§ Texte fourni:
Classement thématique série 1848–1945:
II. RELATIONS BILATÉRALES
13. France
13.3. Protection de la propriété intellectuelle
Pubblicato in
Documenti Diplomatici Svizzeri, vol. 4, doc. 332
volume linkBern 1994
Dettagli… |▼▶Collocazione
Archivio | Archivio federale svizzero, Berna | |
▼ ▶ Segnatura | CH-BAR#E14#1000/39#288* | |
Vecchia segnatura | CH-BAR E 14(-)1000/39 45 | |
Titolo dossier | Reklamationen von Ausstellern betr. Zuerkennung von Auszeichnungen, Aufführung im Katalog, Präsentation und Platzierung der Ausstellungsgegenstände, Rücktransport der Austellungsgegenstände, Musterschutz (1897–1901) |
dodis.ch/42742
L’avocat de M. Grauer-Frey dans l’affaire de contrefaçon de dessins industriels imputée au fabricant Daltroff h St-Quentin2 a fait, dans le courant de l’année, diverses démarches pour arriver à une solution de cette affaire conforme à nos vœux. Il a entretenu de la question le Ministre du Commerce, M. Millerand, et l’a fait entretenir par des délégations des syndicats français intéressés.
Le terrain ayant été ainsi préparé, je m’attendais à ce que, dans la discussion à la Chambre des députés sur la protection provisoire des dessins industriels pendant l’Exposition universelle de 1900, il serait donné des assurances satisfaisantes. La loi a été adoptée par la Chambre sans discussion dans la séance du 27 novembre (Journal officiel, compte rendu in extenso, p. 1948) et transmise au Sénat.
Dans ces conditions j’ai estimé nécessaire d’avoir un entretien avec M. Millerand.
Il m’a déclaré ce matin que le passage de l’exposé des motifs à l’appui du projet de loi No 768 envoyé à votre Département le 4 mars3, passage inséré au bas de la page 2, devait être compris dans ce sens qu’il suffirait du dépôt légal d’un dessin au Conseil des prud’hommes à Paris pour assurer la protection de ce dessin sans qu’on puisse exiger du déposant qu’il ait une fabrique en France et cela en dérogation de l’arrêt de la Cour de Paris du 20 mai 1898 dans l’affaire Grauer-Frey.
J’ai répondu que je ne demandais pas mieux que d’accepter cette interprétation, mais qu’il serait très important de rassurer les nombreux exposants étrangers par une déclaration explicite de sa part à la tribune, lorsque la loi viendrait en discussion au Sénat, attendu que le texte même de la loi n’exclut pas expressément la jurisprudence de la Cour de Paris.

§ Entrées à traiter:
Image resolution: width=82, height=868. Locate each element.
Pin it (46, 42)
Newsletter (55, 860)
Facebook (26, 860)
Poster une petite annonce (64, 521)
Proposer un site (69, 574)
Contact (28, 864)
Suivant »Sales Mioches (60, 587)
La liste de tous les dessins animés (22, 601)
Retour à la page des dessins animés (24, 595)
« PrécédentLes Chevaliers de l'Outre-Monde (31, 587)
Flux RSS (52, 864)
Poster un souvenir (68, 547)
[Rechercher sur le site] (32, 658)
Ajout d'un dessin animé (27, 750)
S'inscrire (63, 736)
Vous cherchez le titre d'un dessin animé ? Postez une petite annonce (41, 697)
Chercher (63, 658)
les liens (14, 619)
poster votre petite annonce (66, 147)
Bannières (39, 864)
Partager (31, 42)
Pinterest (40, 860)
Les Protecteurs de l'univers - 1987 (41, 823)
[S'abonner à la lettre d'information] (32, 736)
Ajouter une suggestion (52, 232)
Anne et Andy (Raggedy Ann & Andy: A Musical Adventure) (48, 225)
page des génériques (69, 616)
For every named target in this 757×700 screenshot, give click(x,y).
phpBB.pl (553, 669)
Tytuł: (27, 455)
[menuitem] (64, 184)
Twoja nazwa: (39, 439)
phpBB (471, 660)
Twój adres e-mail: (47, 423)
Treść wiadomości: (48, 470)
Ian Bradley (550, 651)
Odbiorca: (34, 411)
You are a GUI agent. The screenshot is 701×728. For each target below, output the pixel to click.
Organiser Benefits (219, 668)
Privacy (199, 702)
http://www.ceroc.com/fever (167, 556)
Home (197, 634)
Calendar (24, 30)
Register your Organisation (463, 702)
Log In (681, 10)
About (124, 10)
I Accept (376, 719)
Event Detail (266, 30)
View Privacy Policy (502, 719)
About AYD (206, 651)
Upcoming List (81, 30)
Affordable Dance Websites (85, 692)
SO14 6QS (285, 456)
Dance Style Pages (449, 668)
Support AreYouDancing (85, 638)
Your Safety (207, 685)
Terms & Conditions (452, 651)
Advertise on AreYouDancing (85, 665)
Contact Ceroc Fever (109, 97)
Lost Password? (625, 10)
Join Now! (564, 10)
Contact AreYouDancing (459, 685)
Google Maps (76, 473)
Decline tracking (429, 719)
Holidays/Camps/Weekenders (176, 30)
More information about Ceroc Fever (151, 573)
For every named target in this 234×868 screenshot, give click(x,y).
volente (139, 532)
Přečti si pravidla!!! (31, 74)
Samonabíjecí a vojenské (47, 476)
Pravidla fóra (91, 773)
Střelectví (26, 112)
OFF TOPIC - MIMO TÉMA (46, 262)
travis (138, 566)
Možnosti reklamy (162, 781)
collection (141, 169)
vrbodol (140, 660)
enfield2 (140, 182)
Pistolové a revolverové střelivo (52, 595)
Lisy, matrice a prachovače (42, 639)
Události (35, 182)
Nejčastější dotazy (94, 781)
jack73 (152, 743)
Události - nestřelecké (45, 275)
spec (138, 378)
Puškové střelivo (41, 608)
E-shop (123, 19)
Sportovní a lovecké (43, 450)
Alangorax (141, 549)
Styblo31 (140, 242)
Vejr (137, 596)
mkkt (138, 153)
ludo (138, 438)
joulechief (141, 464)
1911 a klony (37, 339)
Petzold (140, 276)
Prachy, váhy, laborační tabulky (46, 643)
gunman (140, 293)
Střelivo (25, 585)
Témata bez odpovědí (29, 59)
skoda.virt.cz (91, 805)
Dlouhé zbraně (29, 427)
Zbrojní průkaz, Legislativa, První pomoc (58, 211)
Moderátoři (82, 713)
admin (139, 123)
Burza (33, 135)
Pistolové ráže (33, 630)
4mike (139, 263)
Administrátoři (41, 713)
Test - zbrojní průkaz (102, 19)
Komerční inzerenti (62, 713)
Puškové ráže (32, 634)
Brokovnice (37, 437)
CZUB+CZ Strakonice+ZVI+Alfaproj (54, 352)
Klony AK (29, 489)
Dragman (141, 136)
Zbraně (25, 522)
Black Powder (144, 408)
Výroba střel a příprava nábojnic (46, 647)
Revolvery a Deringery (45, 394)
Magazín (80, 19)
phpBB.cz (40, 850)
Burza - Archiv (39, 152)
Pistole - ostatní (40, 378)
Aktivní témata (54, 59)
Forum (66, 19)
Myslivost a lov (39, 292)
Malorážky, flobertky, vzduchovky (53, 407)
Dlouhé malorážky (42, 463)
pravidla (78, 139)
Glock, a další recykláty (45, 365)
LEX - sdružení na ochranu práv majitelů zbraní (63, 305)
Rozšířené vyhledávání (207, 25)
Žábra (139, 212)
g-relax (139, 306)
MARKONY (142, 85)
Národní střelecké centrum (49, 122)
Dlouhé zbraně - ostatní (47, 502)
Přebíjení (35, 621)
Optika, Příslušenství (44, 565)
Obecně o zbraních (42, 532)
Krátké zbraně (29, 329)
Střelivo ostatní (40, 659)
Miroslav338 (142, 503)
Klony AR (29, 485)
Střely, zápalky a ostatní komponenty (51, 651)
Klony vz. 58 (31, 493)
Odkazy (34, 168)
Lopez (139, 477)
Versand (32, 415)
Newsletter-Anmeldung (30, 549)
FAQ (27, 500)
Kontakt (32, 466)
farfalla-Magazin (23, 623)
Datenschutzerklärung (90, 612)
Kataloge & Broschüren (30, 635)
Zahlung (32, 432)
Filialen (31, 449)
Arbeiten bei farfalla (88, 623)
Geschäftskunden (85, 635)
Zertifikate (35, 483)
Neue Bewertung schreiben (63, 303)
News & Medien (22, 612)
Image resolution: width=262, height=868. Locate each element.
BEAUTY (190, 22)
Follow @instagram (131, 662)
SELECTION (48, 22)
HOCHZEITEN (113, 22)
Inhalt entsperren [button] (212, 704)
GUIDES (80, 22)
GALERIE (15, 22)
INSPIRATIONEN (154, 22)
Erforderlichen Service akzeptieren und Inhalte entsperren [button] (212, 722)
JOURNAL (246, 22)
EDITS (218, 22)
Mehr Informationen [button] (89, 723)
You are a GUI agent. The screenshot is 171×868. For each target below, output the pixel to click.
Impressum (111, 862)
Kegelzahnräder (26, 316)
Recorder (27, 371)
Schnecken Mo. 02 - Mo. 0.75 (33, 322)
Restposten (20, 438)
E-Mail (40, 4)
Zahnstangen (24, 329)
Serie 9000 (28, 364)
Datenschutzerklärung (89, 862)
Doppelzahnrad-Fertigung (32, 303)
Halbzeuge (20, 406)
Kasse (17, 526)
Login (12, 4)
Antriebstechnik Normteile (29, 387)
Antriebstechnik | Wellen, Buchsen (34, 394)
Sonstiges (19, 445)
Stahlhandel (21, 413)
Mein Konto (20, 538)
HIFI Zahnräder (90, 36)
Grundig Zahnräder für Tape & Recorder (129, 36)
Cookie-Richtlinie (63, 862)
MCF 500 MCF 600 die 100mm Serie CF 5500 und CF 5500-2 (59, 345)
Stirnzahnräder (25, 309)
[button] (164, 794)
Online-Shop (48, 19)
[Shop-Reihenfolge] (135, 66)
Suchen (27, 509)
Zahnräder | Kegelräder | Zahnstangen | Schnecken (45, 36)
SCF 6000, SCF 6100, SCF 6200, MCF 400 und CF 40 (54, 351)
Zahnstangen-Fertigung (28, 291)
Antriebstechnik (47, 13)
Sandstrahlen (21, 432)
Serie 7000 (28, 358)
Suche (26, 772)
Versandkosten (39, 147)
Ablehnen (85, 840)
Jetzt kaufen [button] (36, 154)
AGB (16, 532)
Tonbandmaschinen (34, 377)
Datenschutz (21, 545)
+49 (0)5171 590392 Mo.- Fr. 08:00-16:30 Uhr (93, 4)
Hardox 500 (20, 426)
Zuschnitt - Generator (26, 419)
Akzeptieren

§ Tâches à effectuer:
1: Modifiez le texte sur l'affaire Grauer-Frey en partant des mots "Dans ces conditions" jusqu'aux mots "dans l’affaire Grauer-Frey." inclus, et remplacez "ce matin" par "hier".
2: Convertissez en tableau Markdown les entrées, de la ligne qui contient "Petzold (140, 276)" jusqu'à celle qui contient "Myslivost a lov (39, 292)" comprise. Mettez le rang dans une colonne Numéro et la ligne dans une colonne Entrée, sans les lignes vides.
Le texte et les entrées n'ont aucun lien entre eux.

§ Réponses aux tâches:
1:
Dans ces conditions j’ai estimé nécessaire d’avoir un entretien avec M. Millerand.
Il m’a déclaré hier que le passage de l’exposé des motifs à l’appui du projet de loi No 768 envoyé à votre Département le 4 mars3, passage inséré au bas de la page 2, devait être compris dans ce sens qu’il suffirait du dépôt légal d’un dessin au Conseil des prud’hommes à Paris pour assurer la protection de ce dessin sans qu’on puisse exiger du déposant qu’il ait une fabrique en France et cela en dérogation de l’arrêt de la Cour de Paris du 20 mai 1898 dans l’affaire Grauer-Frey.

2:
| Numéro | Entrée |
|---|---|
| 1 | Petzold (140, 276) |
| 2 | Prachy, váhy, laborační tabulky (46, 643) |
| 3 | gunman (140, 293) |
| 4 | Střelivo (25, 585) |
| 5 | Témata bez odpovědí (29, 59) |
| 6 | skoda.virt.cz (91, 805) |
| 7 | Dlouhé zbraně (29, 427) |
| 8 | Zbrojní průkaz, Legislativa, První pomoc (58, 211) |
| 9 | Moderátoři (82, 713) |
| 10 | admin (139, 123) |
| 11 | Burza (33, 135) |
| 12 | Pistolové ráže (33, 630) |
| 13 | 4mike (139, 263) |
| 14 | Administrátoři (41, 713) |
| 15 | Test - zbrojní průkaz (102, 19) |
| 16 | Komerční inzerenti (62, 713) |
| 17 | Puškové ráže (32, 634) |
| 18 | Brokovnice (37, 437) |
| 19 | CZUB+CZ Strakonice+ZVI+Alfaproj (54, 352) |
| 20 | Klony AK (29, 489) |
| 21 | Dragman (141, 136) |
| 22 | Zbraně (25, 522) |
| 23 | Black Powder (144, 408) |
| 24 | Výroba střel a příprava nábojnic (46, 647) |
| 25 | Revolvery a Deringery (45, 394) |
| 26 | Magazín (80, 19) |
| 27 | phpBB.cz (40, 850) |
| 28 | Burza - Archiv (39, 152) |
| 29 | Pistole - ostatní (40, 378) |
| 30 | Aktivní témata (54, 59) |
| 31 | Forum (66, 19) |
| 32 | Myslivost a lov (39, 292) |